By definition, such tests measure only one’s ability to take the tests. That’s all that there’s any metric for. It’s like asking whether yardsticks measure only linear distance. Of course they do. But given a relatively pure sample of a material of known density, there’s an extremely high correlation between the measured volume of the sample and its weight – measure the sample’s height, length, and depth, and you can say with a fairly high degree of accuracy what it weighs, even though you’ve done nothing to measure that attribute.
What you’re asking for, then, is some evidence that there’s little or no correlation between ability to take such tests and other, less directly measurable attributes of individuals. Obviously, there’s a high enough correlation between results of these tests and certain attributes that they’re considered to be useful in identifying and/or predicting the degree to which individuals who take the tests possess or will come to possess those attributes.
The reason some people (and I’ve been guilty of this myself) will say that tests generally measure only test-taking ability is that other people frequently make the mistake of assuming that correlation equals causality. The fact that people who possess a particular attribute (a large vocabulary, for example) tend to do well on these types of tests does not necessarily mean that they do well on the tests because they possess that attribute. If there is not an absolute correlation between test-taking ability and the attribute in question (in other words, if people who demonstrably possess that attribute in varying degrees perform identically on the test, or if people who demonstrably possess that attribute in the same degree perform differently on the test), then it is an inescapable conclusion that some factor other that the correlated attribute is at work in determining how they fare on the test. Scoring very highly on a test of a particular set of skills or knowledge, when one demonstrably possesses very little of that set of skills or knowledge, is reasonable proof that there is not an absolute causal relationship – doing well on the test may be a result of having the quality being tested, but it also may be the result of some other factor (skill at taking tests) that is unrelated, and there’s nothing about the test results themselves that will allow you to determine which factor is at work in a given instance.
This is particularly obvious to those of us who do have a facility for taking tests, without necessarily possessing the attributes nominally measured by the tests. For example, in high school, I invariably scored in the 90th percentile or above on the math portion of any standardized test I took (SAT, ACT, ASVAB, you name it). Yet I flunked Algebra the first time I took it, squeaked by with a C/D average the second time, and narrowly escaped flunking Algebra II, while in college I made a B in Elementary Functions only by virtue of a grading curve from hell (I had a 57 out of 100 and a 50 out of 150 on the last regular exam and the course final). Despite periods in which I studied my ass off and did everything I could think of to help me “get” Algebra, I never made much progress with it. Yet on standardized tests of math ability I consistently outscored classmates who were taking university calculus classes as juniors in high school.

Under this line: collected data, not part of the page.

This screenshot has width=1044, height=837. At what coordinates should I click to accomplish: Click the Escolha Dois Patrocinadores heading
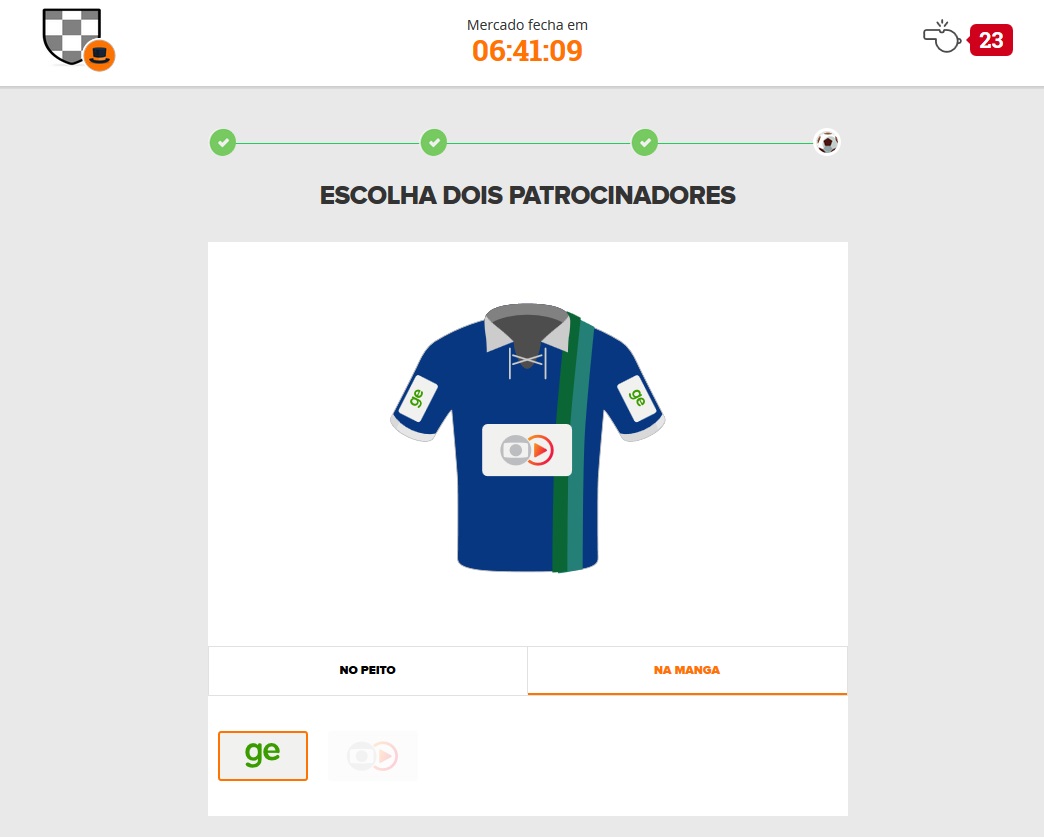coord(527,195)
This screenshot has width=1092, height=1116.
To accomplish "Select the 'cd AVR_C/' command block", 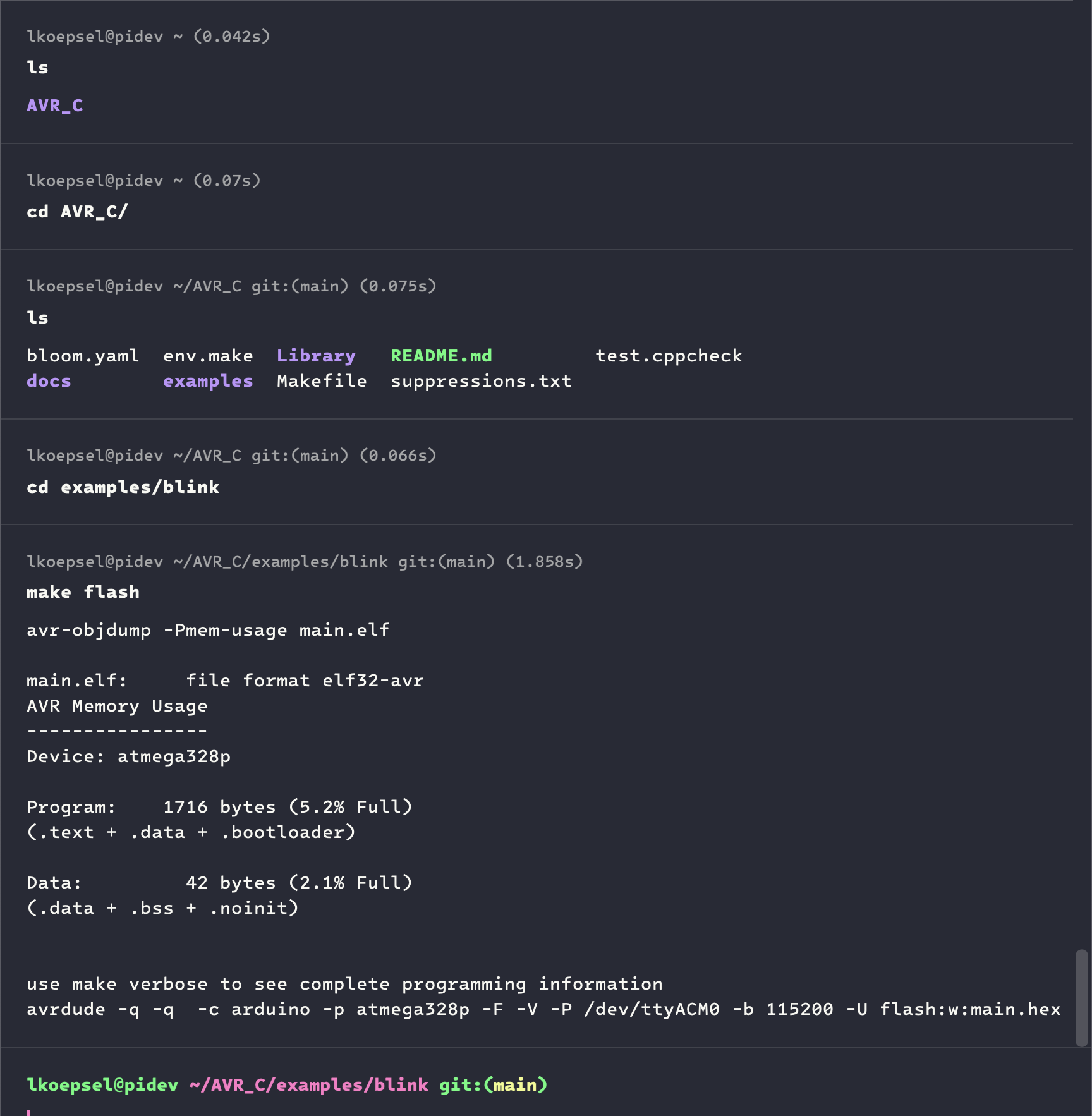I will (x=537, y=197).
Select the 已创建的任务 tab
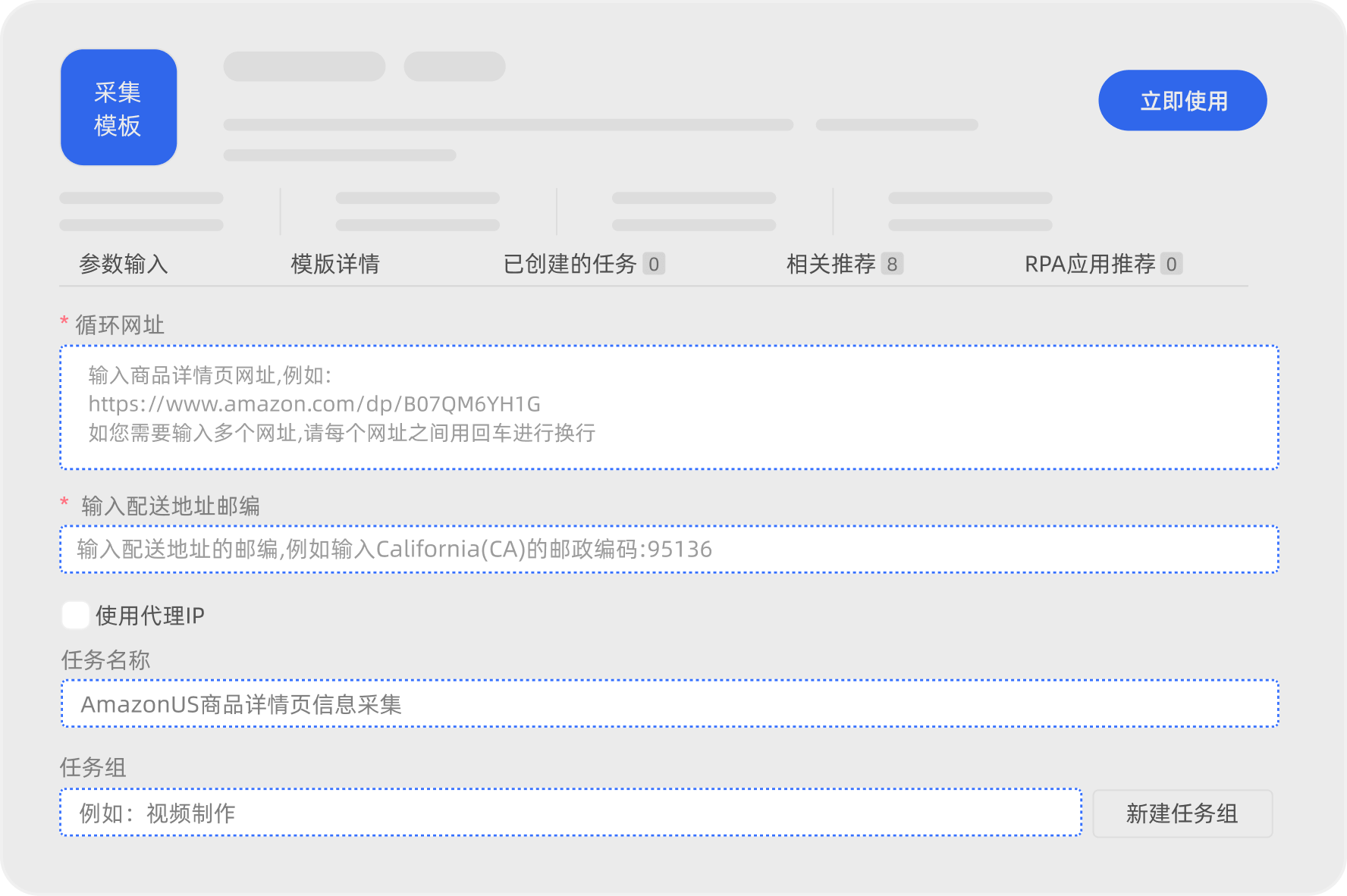Screen dimensions: 1347x896 click(569, 264)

Likewise, I had numerous acquaintances who were demonstrably more successful academically than I was (not to mention smarter, by most subjective standards), but who consistently performed dramatically worse than I did on standardized tests.
I realize this veers onto turf you’ve already indicated you don’t want to explore, but the reason I mention it is that it’s critical to understanding the appropriate use of tests and why so many of us are contemptuous of them. Results on intelligence tests tend to correlate well with other measures of intelligence. As a statistical analysis of a sample of a particular population, they may even have important things to tell us about the attributes of that population in general. The problem is that for any given individual, with only the evidence of the test, it’s impossible to know whether the test results accurately reflect that individual’s possession or lack of that attribute, or whether the results are as they are because of one of the other factors that can influence them. In the aggregate, people who score a 145 on a standard IQ test may be statistically likely to be extremely intelligent, but there’s nothing about that score that can infallibly tell you anything about a specific individual who achieves it. Yet IQ tests, and other standardized tests, are routinely used to determine the attributes of individuals, and to control and/or shape the opportunities offered or denied to them. And that’s what I find objectionable about them, and why I’ve often attempted to minimize their importance.